Data excerpts
--- begin ---
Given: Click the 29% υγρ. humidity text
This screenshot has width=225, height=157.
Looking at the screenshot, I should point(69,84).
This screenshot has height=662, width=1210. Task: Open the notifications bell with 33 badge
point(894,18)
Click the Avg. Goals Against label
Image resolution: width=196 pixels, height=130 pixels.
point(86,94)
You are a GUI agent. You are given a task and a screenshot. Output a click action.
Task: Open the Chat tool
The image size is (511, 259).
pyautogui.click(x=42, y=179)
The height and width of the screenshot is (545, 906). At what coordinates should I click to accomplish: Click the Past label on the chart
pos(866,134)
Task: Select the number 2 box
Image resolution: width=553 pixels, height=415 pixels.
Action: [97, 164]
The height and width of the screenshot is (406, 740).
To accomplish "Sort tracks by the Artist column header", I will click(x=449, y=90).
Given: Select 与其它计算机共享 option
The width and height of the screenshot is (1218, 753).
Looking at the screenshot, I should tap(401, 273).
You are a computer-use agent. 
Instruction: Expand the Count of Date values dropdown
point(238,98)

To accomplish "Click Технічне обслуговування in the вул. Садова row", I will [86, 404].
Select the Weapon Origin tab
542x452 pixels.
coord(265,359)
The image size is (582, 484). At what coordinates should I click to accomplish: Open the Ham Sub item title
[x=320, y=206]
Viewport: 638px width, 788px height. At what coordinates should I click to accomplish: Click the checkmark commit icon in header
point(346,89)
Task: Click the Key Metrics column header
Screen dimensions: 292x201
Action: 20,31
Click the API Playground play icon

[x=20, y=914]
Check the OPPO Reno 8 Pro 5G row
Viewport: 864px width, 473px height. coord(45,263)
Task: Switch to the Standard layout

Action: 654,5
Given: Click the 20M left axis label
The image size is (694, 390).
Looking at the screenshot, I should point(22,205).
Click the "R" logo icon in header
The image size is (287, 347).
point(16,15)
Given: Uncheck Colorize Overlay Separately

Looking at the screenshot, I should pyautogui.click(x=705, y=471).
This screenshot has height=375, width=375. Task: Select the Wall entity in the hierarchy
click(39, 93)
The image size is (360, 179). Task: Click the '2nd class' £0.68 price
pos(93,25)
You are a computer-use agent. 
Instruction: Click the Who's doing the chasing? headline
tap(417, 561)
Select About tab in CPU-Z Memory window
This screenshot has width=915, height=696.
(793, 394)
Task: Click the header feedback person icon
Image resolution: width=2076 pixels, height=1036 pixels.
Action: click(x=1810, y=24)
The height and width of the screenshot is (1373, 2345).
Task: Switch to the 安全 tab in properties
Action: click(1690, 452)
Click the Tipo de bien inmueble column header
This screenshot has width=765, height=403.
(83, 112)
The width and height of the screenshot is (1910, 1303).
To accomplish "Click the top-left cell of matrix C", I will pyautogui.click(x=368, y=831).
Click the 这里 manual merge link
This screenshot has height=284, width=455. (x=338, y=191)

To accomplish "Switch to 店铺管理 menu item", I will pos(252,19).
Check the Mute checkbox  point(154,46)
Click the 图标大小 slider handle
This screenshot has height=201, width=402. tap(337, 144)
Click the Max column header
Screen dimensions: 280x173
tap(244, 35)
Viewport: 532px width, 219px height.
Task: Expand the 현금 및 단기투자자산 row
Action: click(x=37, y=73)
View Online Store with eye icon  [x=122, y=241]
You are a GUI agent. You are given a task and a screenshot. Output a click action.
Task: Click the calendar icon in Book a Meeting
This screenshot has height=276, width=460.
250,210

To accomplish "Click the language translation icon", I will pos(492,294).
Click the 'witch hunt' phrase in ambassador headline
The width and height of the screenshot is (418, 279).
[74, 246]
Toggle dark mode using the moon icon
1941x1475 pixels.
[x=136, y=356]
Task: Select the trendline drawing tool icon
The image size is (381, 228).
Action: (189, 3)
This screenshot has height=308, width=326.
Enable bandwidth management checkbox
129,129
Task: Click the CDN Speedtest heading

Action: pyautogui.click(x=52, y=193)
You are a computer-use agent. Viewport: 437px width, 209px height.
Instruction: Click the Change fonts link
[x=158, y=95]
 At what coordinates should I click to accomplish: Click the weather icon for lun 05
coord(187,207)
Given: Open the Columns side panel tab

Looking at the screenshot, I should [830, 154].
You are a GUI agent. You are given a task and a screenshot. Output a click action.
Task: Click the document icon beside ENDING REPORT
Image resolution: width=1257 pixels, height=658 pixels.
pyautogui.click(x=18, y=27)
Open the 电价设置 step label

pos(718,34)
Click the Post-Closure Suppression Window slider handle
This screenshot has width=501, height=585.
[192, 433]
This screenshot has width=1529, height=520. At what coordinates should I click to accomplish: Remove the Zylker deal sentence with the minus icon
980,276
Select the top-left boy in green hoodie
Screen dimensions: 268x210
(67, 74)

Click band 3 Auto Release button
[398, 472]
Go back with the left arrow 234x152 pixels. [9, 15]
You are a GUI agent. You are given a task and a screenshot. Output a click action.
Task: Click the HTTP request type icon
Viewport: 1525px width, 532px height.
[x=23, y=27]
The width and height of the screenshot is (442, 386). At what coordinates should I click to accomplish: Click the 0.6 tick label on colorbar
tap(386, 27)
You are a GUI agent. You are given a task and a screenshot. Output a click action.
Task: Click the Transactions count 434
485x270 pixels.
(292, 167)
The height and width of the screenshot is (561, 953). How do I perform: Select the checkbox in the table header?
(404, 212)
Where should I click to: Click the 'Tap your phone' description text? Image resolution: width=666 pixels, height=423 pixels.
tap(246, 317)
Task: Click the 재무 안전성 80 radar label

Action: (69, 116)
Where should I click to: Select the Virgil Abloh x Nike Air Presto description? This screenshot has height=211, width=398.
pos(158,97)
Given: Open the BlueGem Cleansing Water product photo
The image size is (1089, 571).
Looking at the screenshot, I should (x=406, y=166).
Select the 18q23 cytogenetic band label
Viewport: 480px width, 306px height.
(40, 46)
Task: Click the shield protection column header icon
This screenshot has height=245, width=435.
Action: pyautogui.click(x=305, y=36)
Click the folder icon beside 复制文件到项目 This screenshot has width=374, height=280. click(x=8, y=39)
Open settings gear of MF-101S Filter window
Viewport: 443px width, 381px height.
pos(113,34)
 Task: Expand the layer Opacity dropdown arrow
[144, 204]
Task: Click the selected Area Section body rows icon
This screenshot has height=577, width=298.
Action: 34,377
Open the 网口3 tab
--- end ---
Exercise objective
Copy out every one of the rows above character for character, with no changes.

The completed task
Given: Click the 29% υγρ. humidity text
This screenshot has width=225, height=157.
Looking at the screenshot, I should point(69,84).
This screenshot has height=662, width=1210. Task: Open the notifications bell with 33 badge
point(894,18)
Click the Avg. Goals Against label
Image resolution: width=196 pixels, height=130 pixels.
point(86,94)
You are a GUI agent. You are given a task and a screenshot. Output a click action.
Task: Open the Chat tool
The image size is (511, 259).
pyautogui.click(x=42, y=179)
The height and width of the screenshot is (545, 906). At what coordinates should I click to accomplish: Click the Past label on the chart
pos(866,134)
Task: Select the number 2 box
Image resolution: width=553 pixels, height=415 pixels.
Action: [97, 164]
The height and width of the screenshot is (406, 740).
To accomplish "Sort tracks by the Artist column header", I will click(x=449, y=90).
Given: Select 与其它计算机共享 option
The width and height of the screenshot is (1218, 753).
Looking at the screenshot, I should tap(401, 273).
You are a computer-use agent. 
Instruction: Expand the Count of Date values dropdown
point(238,98)

To accomplish "Click Технічне обслуговування in the вул. Садова row", I will [86, 404].
Select the Weapon Origin tab
542x452 pixels.
coord(265,359)
The image size is (582, 484). At what coordinates should I click to accomplish: Open the Ham Sub item title
[x=320, y=206]
Viewport: 638px width, 788px height. At what coordinates should I click to accomplish: Click the checkmark commit icon in header
point(346,89)
Task: Click the Key Metrics column header
Screen dimensions: 292x201
Action: 20,31
Click the API Playground play icon

[x=20, y=914]
Check the OPPO Reno 8 Pro 5G row
Viewport: 864px width, 473px height. coord(45,263)
Task: Switch to the Standard layout

Action: 654,5
Given: Click the 20M left axis label
The image size is (694, 390).
Looking at the screenshot, I should point(22,205).
Click the "R" logo icon in header
The image size is (287, 347).
point(16,15)
Given: Uncheck Colorize Overlay Separately

Looking at the screenshot, I should pyautogui.click(x=705, y=471).
This screenshot has height=375, width=375. Task: Select the Wall entity in the hierarchy
click(39, 93)
The image size is (360, 179). Task: Click the '2nd class' £0.68 price
pos(93,25)
You are a computer-use agent. 
Instruction: Click the Who's doing the chasing? headline
tap(417, 561)
Select About tab in CPU-Z Memory window
This screenshot has width=915, height=696.
(793, 394)
Task: Click the header feedback person icon
Image resolution: width=2076 pixels, height=1036 pixels.
Action: click(x=1810, y=24)
The height and width of the screenshot is (1373, 2345).
Task: Switch to the 安全 tab in properties
Action: click(1690, 452)
Click the Tipo de bien inmueble column header
This screenshot has width=765, height=403.
(83, 112)
The width and height of the screenshot is (1910, 1303).
To accomplish "Click the top-left cell of matrix C", I will pyautogui.click(x=368, y=831).
Click the 这里 manual merge link
This screenshot has height=284, width=455. (x=338, y=191)

To accomplish "Switch to 店铺管理 menu item", I will pos(252,19).
Check the Mute checkbox  point(154,46)
Click the 图标大小 slider handle
This screenshot has height=201, width=402. tap(337, 144)
Click the Max column header
Screen dimensions: 280x173
tap(244, 35)
Viewport: 532px width, 219px height.
Task: Expand the 현금 및 단기투자자산 row
Action: click(x=37, y=73)
View Online Store with eye icon  [x=122, y=241]
You are a GUI agent. You are given a task and a screenshot. Output a click action.
Task: Click the calendar icon in Book a Meeting
This screenshot has height=276, width=460.
250,210

To accomplish "Click the language translation icon", I will pos(492,294).
Click the 'witch hunt' phrase in ambassador headline
The width and height of the screenshot is (418, 279).
[74, 246]
Toggle dark mode using the moon icon
1941x1475 pixels.
[x=136, y=356]
Task: Select the trendline drawing tool icon
The image size is (381, 228).
Action: (189, 3)
This screenshot has height=308, width=326.
Enable bandwidth management checkbox
129,129
Task: Click the CDN Speedtest heading

Action: pyautogui.click(x=52, y=193)
You are a computer-use agent. Viewport: 437px width, 209px height.
Instruction: Click the Change fonts link
[x=158, y=95]
 At what coordinates should I click to accomplish: Click the weather icon for lun 05
coord(187,207)
Given: Open the Columns side panel tab

Looking at the screenshot, I should [830, 154].
You are a GUI agent. You are given a task and a screenshot. Output a click action.
Task: Click the document icon beside ENDING REPORT
Image resolution: width=1257 pixels, height=658 pixels.
pyautogui.click(x=18, y=27)
Open the 电价设置 step label

pos(718,34)
Click the Post-Closure Suppression Window slider handle
This screenshot has width=501, height=585.
[192, 433]
This screenshot has width=1529, height=520. At what coordinates should I click to accomplish: Remove the Zylker deal sentence with the minus icon
980,276
Select the top-left boy in green hoodie
Screen dimensions: 268x210
(67, 74)

Click band 3 Auto Release button
[398, 472]
Go back with the left arrow 234x152 pixels. [9, 15]
You are a GUI agent. You are given a task and a screenshot. Output a click action.
Task: Click the HTTP request type icon
Viewport: 1525px width, 532px height.
[x=23, y=27]
The width and height of the screenshot is (442, 386). At what coordinates should I click to accomplish: Click the 0.6 tick label on colorbar
tap(386, 27)
You are a GUI agent. You are given a task and a screenshot. Output a click action.
Task: Click the Transactions count 434
485x270 pixels.
(292, 167)
The height and width of the screenshot is (561, 953). How do I perform: Select the checkbox in the table header?
(404, 212)
Where should I click to: Click the 'Tap your phone' description text? Image resolution: width=666 pixels, height=423 pixels.
tap(246, 317)
Task: Click the 재무 안전성 80 radar label

Action: (69, 116)
Where should I click to: Select the Virgil Abloh x Nike Air Presto description? This screenshot has height=211, width=398.
pos(158,97)
Given: Open the BlueGem Cleansing Water product photo
The image size is (1089, 571).
Looking at the screenshot, I should (x=406, y=166).
Select the 18q23 cytogenetic band label
Viewport: 480px width, 306px height.
(40, 46)
Task: Click the shield protection column header icon
This screenshot has height=245, width=435.
Action: pyautogui.click(x=305, y=36)
Click the folder icon beside 复制文件到项目 This screenshot has width=374, height=280. click(x=8, y=39)
Open settings gear of MF-101S Filter window
Viewport: 443px width, 381px height.
pos(113,34)
 Task: Expand the layer Opacity dropdown arrow
[144, 204]
Task: Click the selected Area Section body rows icon
This screenshot has height=577, width=298.
Action: 34,377
Open the 网口3 tab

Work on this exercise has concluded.